Chronological Evolution of Dance (Timeline of Dance Evolution)
1. Prehistoric Period (Around 5000 BCE or earlier)
Human beings had not yet mastered spoken language.
They expressed joy, fear, gratitude, or prayers for rain through bodily gestures—clapping, jumping, and stamping rhythmic steps.
Dance was an integral part of religious rituals, magical practices, and worship.
The “Dancing Girl of Mohenjo-Daro”—a bronze figurine discovered through archaeology—stands as one of the finest examples of this era’s artistic and rhythmic expression.
2. Vedic Period (Approx. 1500 – 500 BCE)
During the age of Vedic civilisation, dance, music, and instrumental rhythm evolved together.
References to music and dance are found in the Rigveda and Samaveda.
Dance was a vital component of religious sacrifices (yajnas), temple worship, and festive celebrations.
It was regarded as a divine expression of joy in honour of the gods.
3. Puranic and Spiritual Period (500 BCE – 200 CE)
In this era, dance became deeply rooted in divine mythology.
Lord Shiva’s Tandava and Goddess Parvati’s Lasya came to symbolise creation, preservation, and dissolution—the cosmic rhythm of the universe.
The concept of Natya Veda, created by Brahma, was born during this time—uniting song, dance, and drama into what became known as the “Fifth Veda.”
Dance and music began to be viewed as sacred spiritual disciplines.
4. The Natya Shastra Period (200 BCE – 200 CE)
Bharata Muni’s Natya Shastra emerged as the earliest and most comprehensive treatise on the art of dance and theatre.
It scientifically explains concepts such as Tandava, Lasya, Rasa, Bhava, and Angika Abhinaya (expression through movement).
Dance evolved beyond entertainment—it became a refined medium to convey human emotions, moral values, and aesthetic ideals.

**Work to complete**:
#1 Answer these questions from the timeline of dance evolution:
(a) What bronze figurine is given as an example of the prehistoric period's artistic and rhythmic expression?
(b) In which two texts are references to music and dance found during the Vedic period?
(c) Who wrote the Natya Shastra?
#2 Rewrite the part of the dance timeline between "It was regarded" and "of the universe.", inclusive, putting "heavenly" in place of "divine".
#3 Extend the timeline of dance evolution past its final entry.
The data play no part in this work.

**Data block**:
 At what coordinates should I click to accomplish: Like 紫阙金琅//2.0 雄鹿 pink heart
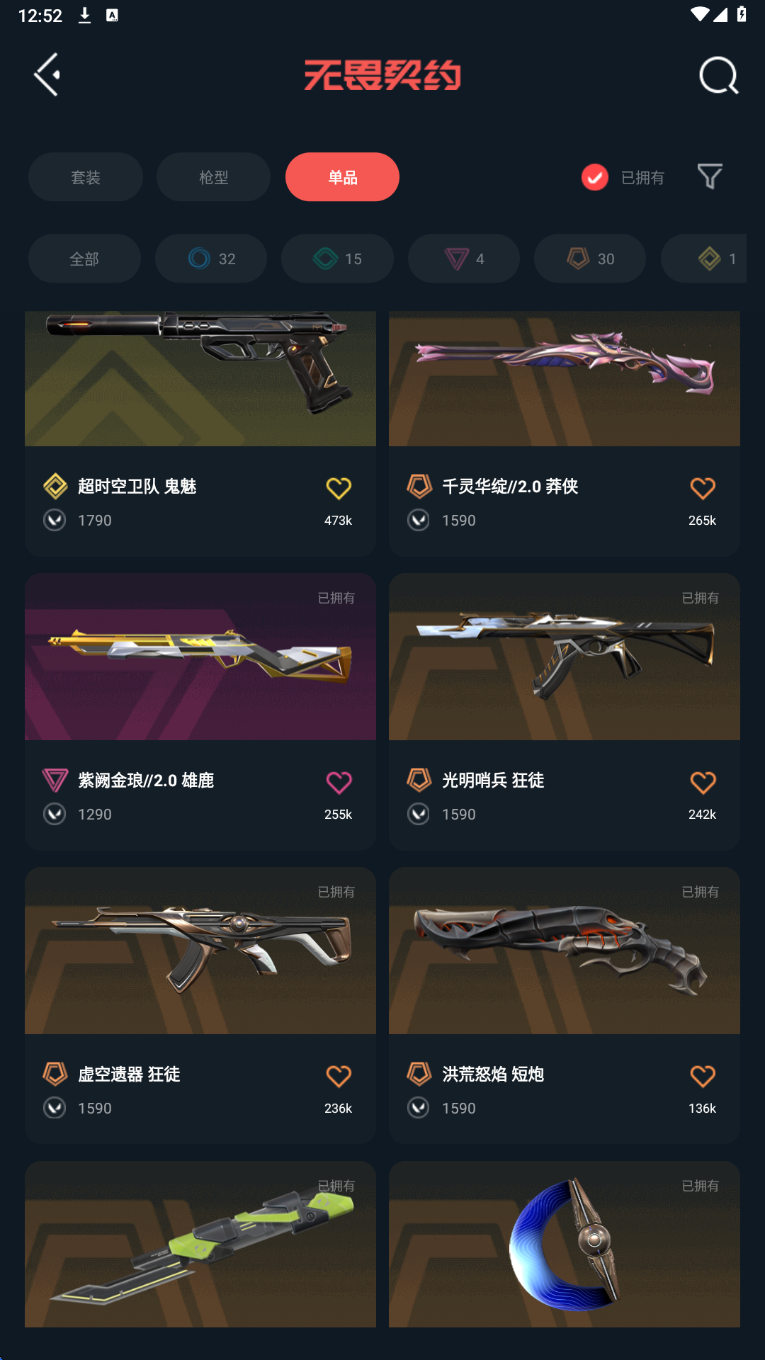(339, 782)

**Answers to each task**:
#1
(a) The "Dancing Girl of Mohenjo-Daro."
(b) The Rigveda and the Samaveda.
(c) Bharata Muni.

#2
It was regarded as a heavenly expression of joy in honour of the gods.
3. Puranic and Spiritual Period (500 BCE – 200 CE)
In this era, dance became deeply rooted in heavenly mythology.
Lord Shiva’s Tandava and Goddess Parvati’s Lasya came to symbolise creation, preservation, and dissolution—the cosmic rhythm of the universe.

#3
This era laid the foundation for all forms of Indian classical dance.
5. Gupta and Medieval Periods (300 – 1500 CE)
Dance became an inseparable part of temple rituals and devotional ceremonies.
In South India, the Devadasi tradition flourished—temple dancers dedicated their art to divine service.
During this period, classical forms such as Bharatanatyam, Kuchipudi, Manipuri, Odissi, and Kathak began to take distinct shape.
Royal courts extended patronage to dancers and musicians.
Medieval dances often told stories drawn from the Ramayana, Mahabharata, and Krishna Leela, making performance an act of both devotion and storytelling.
6. Mughal Period (1526 – 1800 CE)
Under the influence of Islamic culture, Indian dance absorbed new aesthetics and expressions.
Kathak flourished in royal courts as a sophisticated courtly dance form.
Musical instruments such as the tabla, sitar, and sarod developed extensively during this period.
Dance became enriched with themes of romance, beauty, and emotional subtlety, reflecting both Hindu and Persian influences.
7. Colonial Period (1800 – 1947 CE)
During British rule, traditional dance was often dismissed as “indecent” and suppressed in many regions.
However, visionary artists and reformers such as Rukmini Devi Arundale and Uday Shankar played a crucial role in reviving its dignity and cultural value.
Uday Shankar, in particular, pioneered a new synthesis between modern and classical Indian dance, giving birth to what is now known as Modern Indian Dance.
8. Modern and Contemporary Period (Post-Independence to Present)
After independence, Indian dance entered a new era of creativity and global recognition.
Alongside classical traditions, contemporary, folk, and thematic performance forms emerged.
Today, dance has become a universal language—its influence extends from India, Bangladesh, Nepal, and Sri Lanka to the wider Western world.
In the modern age, dance is celebrated as a symbol of art, expression, and self-awareness.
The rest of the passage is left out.